• _Provided data_
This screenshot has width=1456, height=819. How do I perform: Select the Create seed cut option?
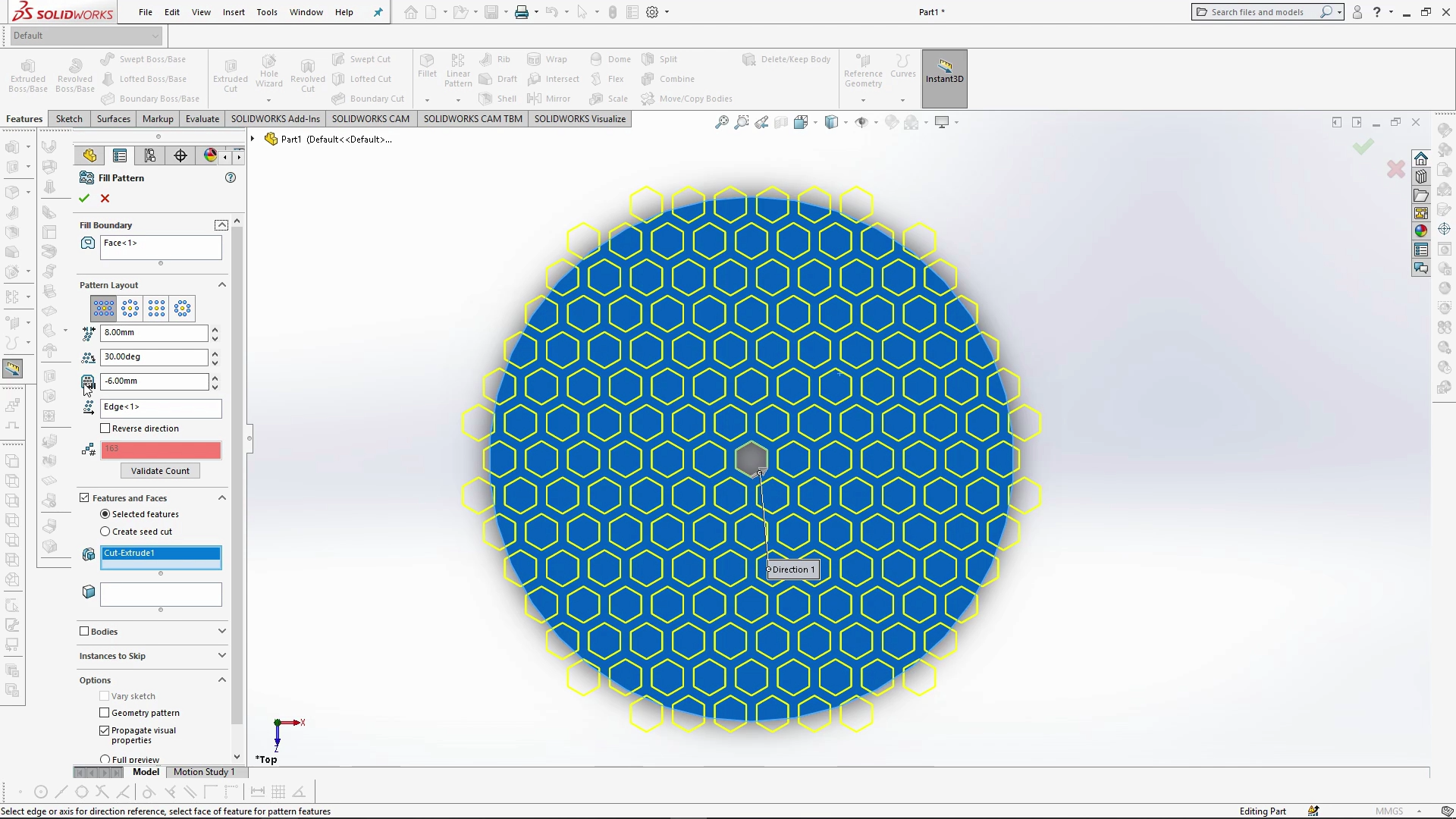(x=105, y=532)
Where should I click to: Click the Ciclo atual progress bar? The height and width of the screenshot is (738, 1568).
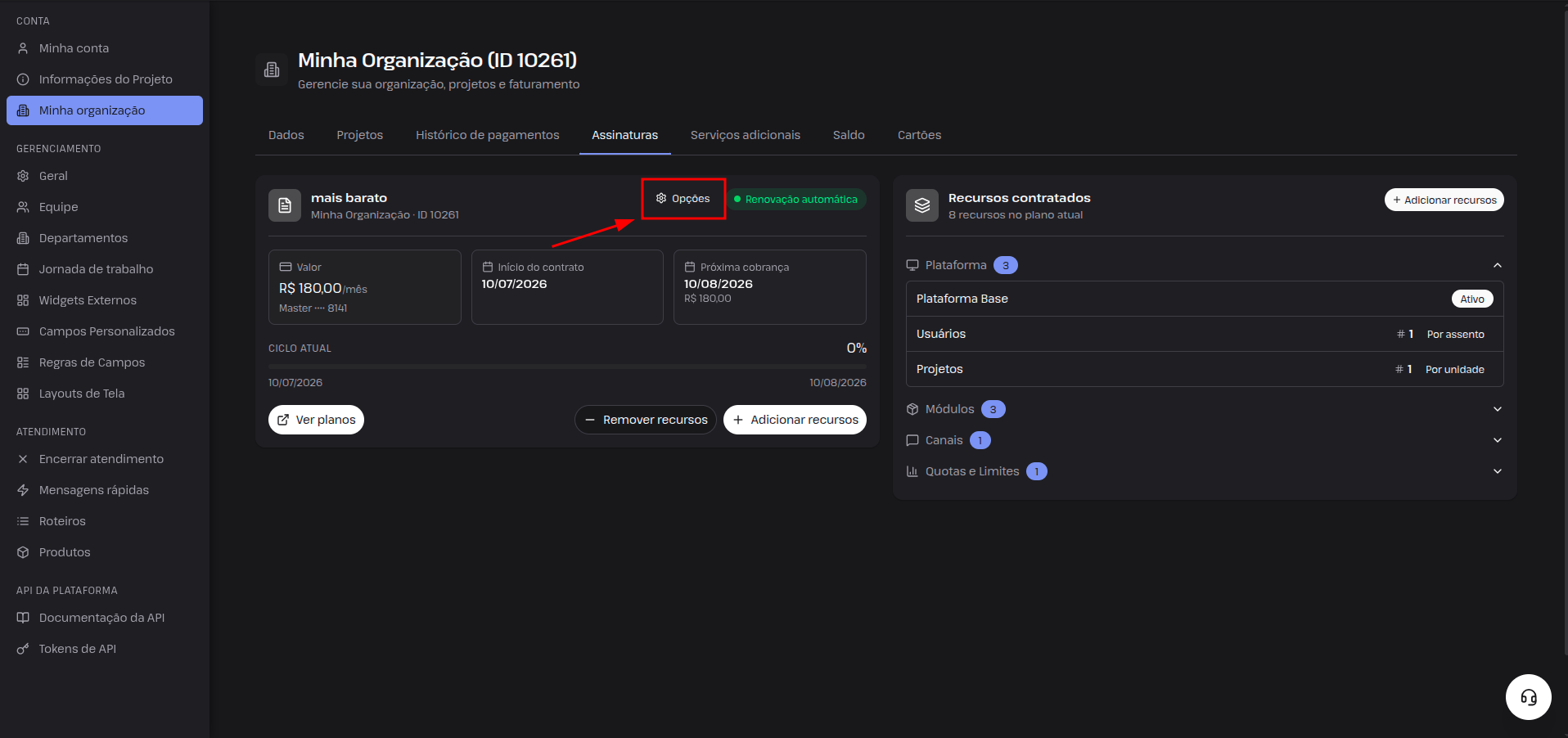click(567, 367)
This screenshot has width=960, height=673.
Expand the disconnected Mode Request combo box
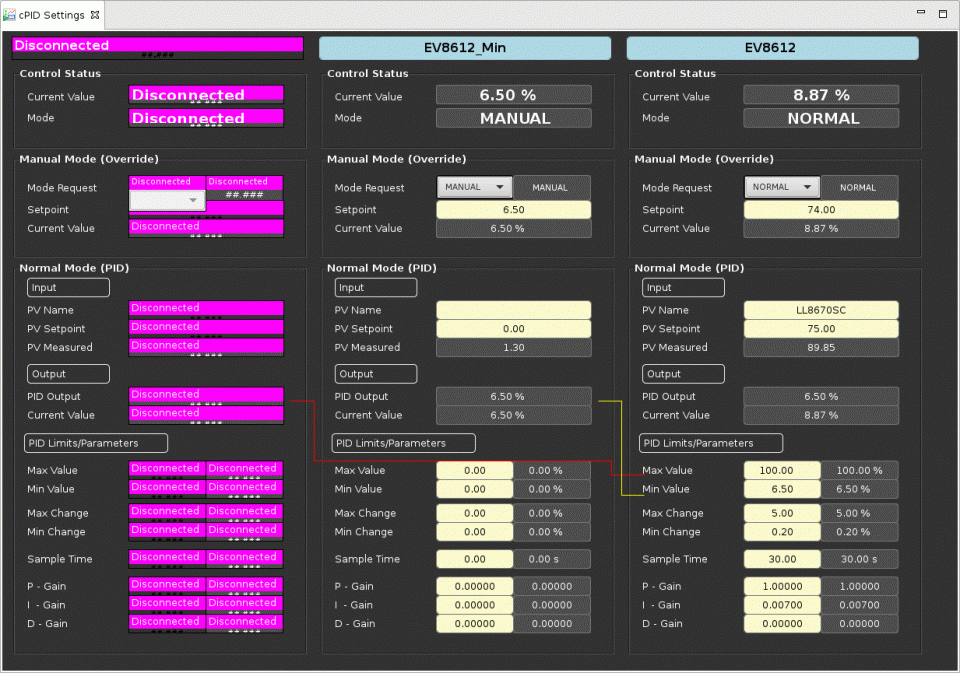point(167,200)
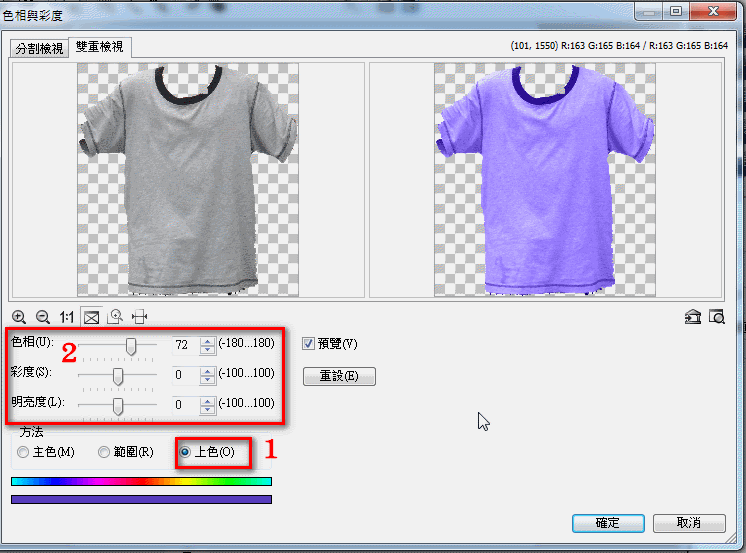Increase hue value with the up arrow
The height and width of the screenshot is (553, 746).
click(x=207, y=340)
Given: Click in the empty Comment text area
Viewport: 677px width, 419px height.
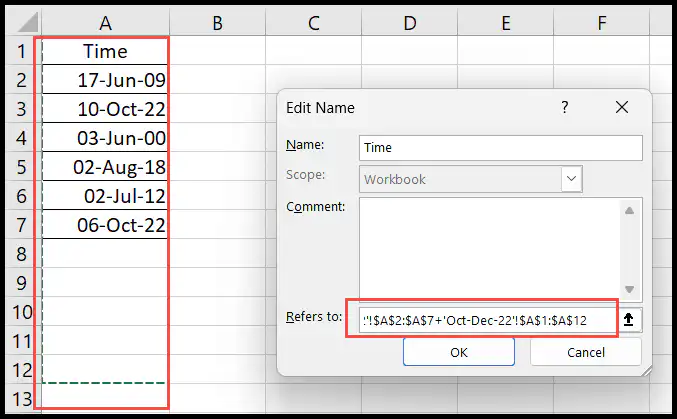Looking at the screenshot, I should [x=490, y=249].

• _Request_
Set down every line of the entries above word for word, leaving out the pictures.

• _Response_
This screenshot has width=1456, height=819. How do I perform: Select the Create seed cut option?
(x=105, y=532)
Where should I click to: Click the Ciclo atual progress bar? The height and width of the screenshot is (738, 1568).
click(567, 367)
This screenshot has width=960, height=673.
Expand the disconnected Mode Request combo box
point(167,200)
Increase hue value with the up arrow
The height and width of the screenshot is (553, 746).
click(x=207, y=340)
Given: Click in the empty Comment text area
Viewport: 677px width, 419px height.
Looking at the screenshot, I should [x=490, y=249].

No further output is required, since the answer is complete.